■ What you have to do ■
Nothing but the lines from the one with "The image size" through the end of the records may appear in the answer, each reproduced exactly, pictures omitted.

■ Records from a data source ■
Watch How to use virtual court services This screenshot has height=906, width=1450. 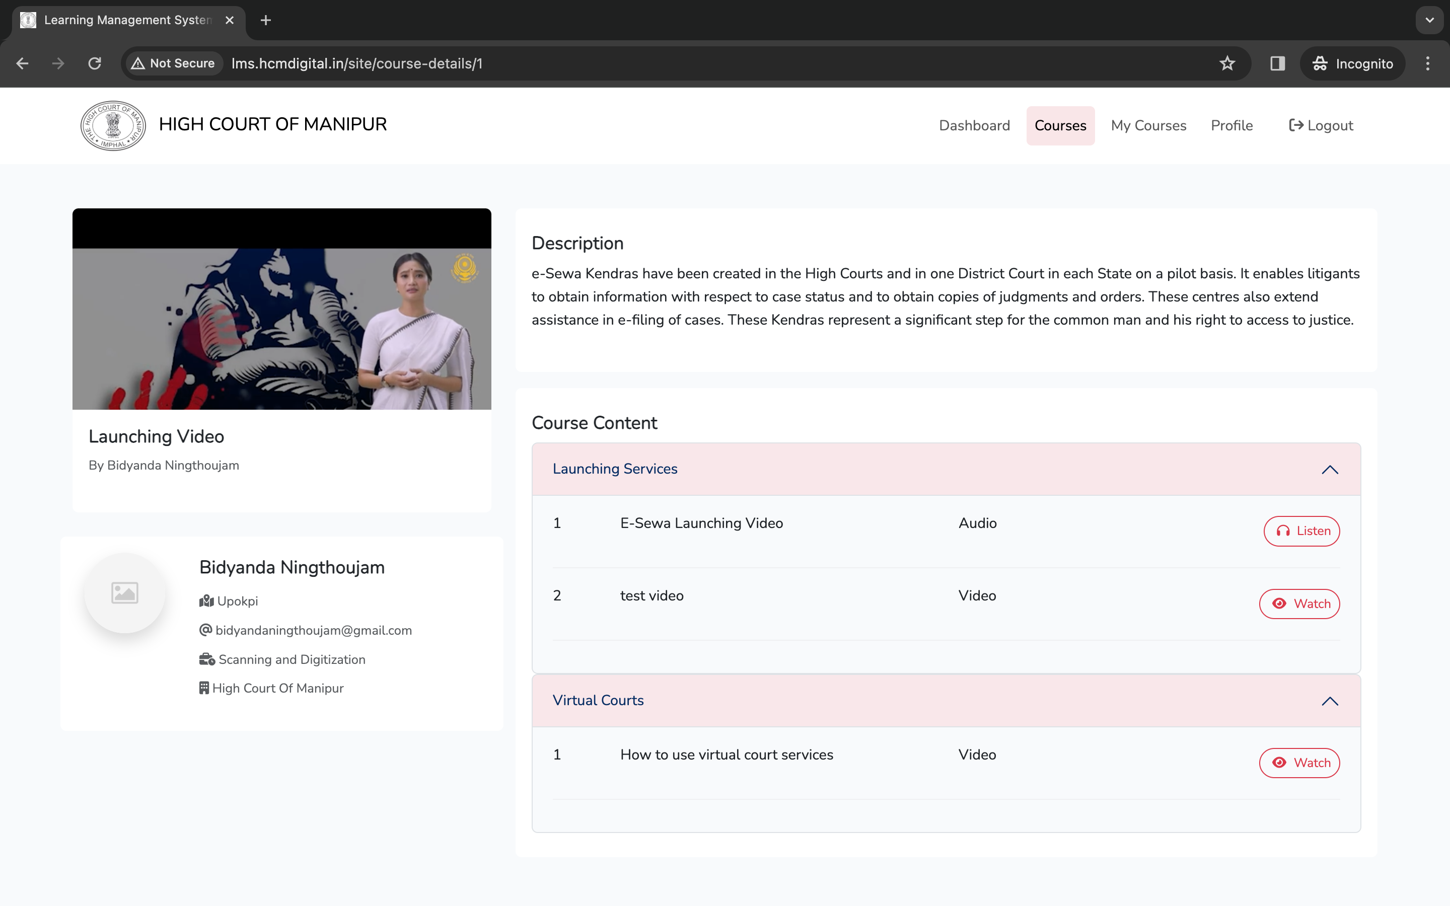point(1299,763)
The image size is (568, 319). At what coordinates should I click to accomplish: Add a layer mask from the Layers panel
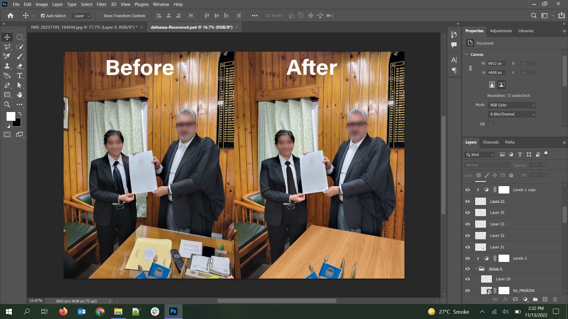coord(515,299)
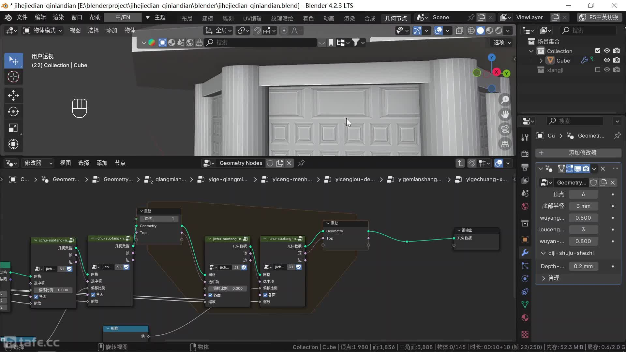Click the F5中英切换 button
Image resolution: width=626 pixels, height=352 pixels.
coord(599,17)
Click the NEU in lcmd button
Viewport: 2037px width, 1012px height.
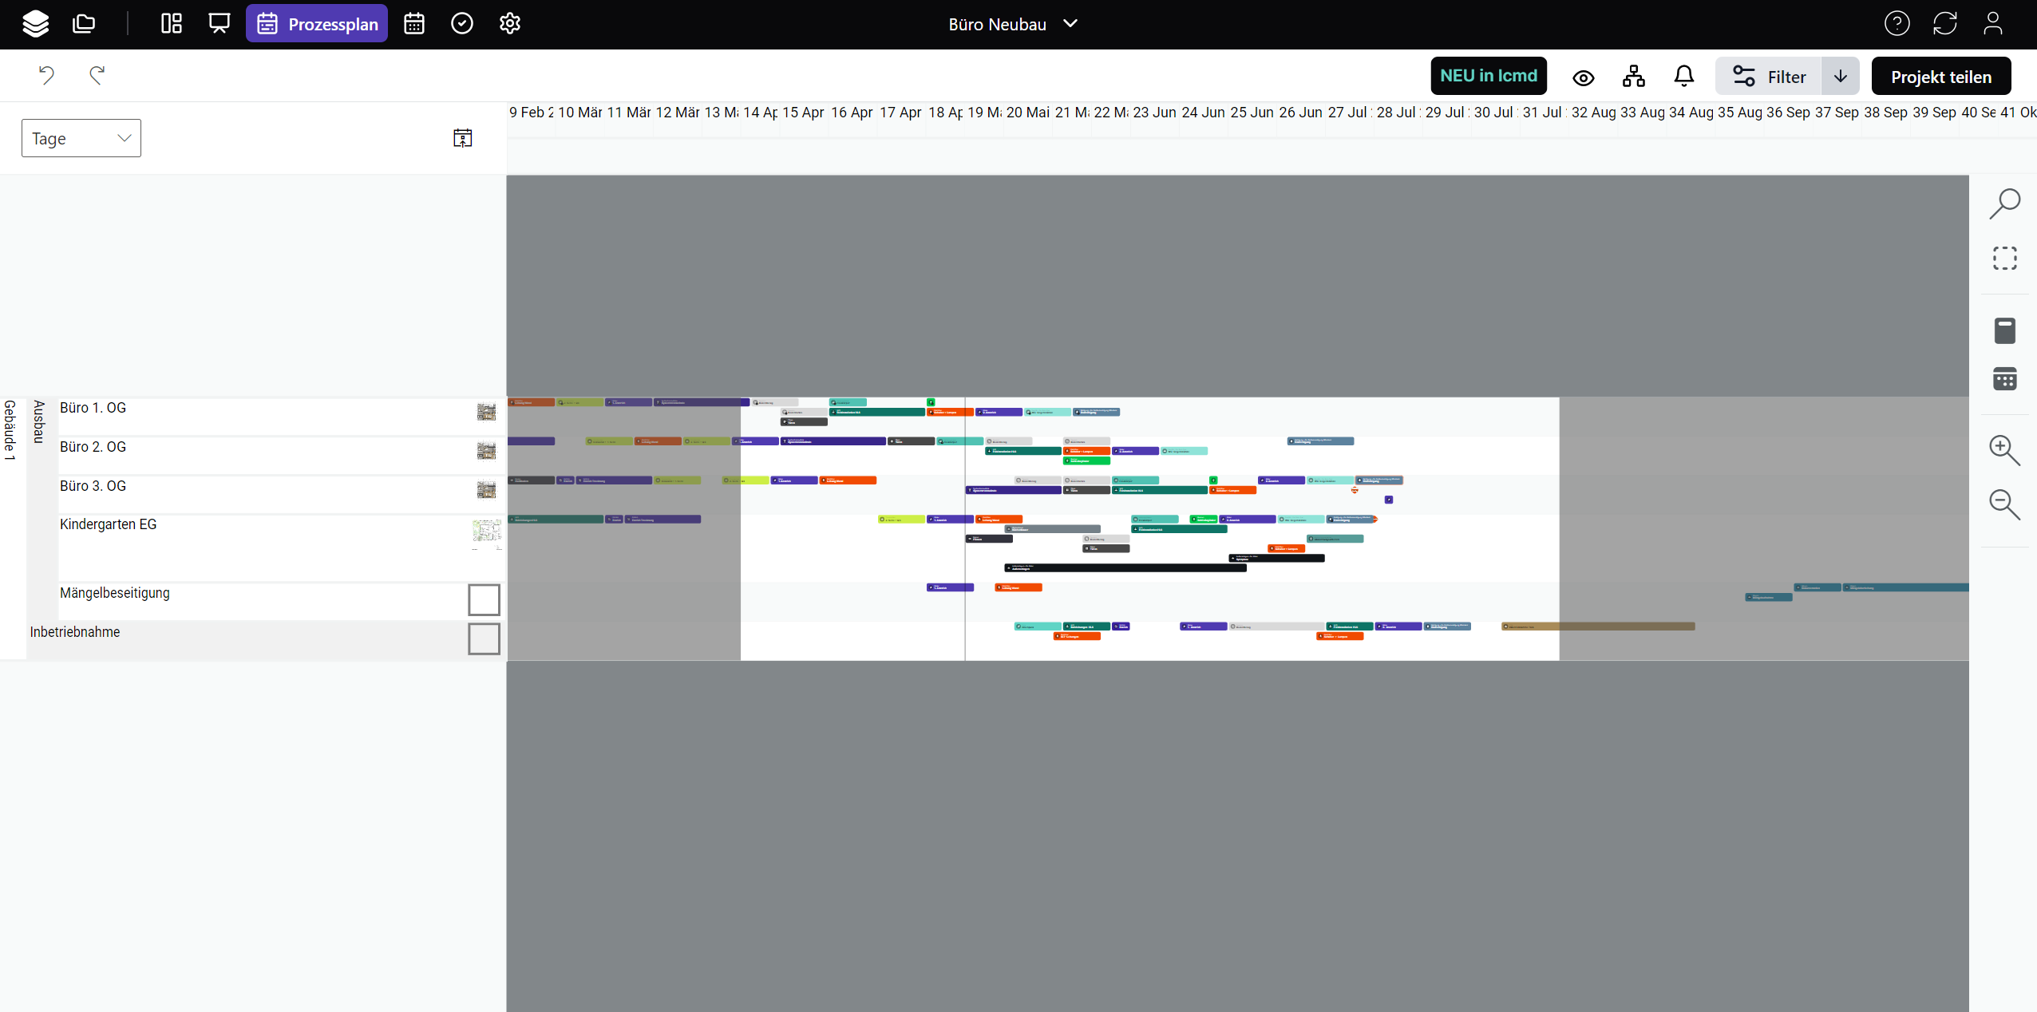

■ Answer space ■
The image size is (568, 319). At what coordinates should I click to accomplish: Add a layer mask from the Layers panel
coord(515,299)
Click the F5中英切换 button
Image resolution: width=626 pixels, height=352 pixels.
coord(599,17)
Click the NEU in lcmd button
Viewport: 2037px width, 1012px height.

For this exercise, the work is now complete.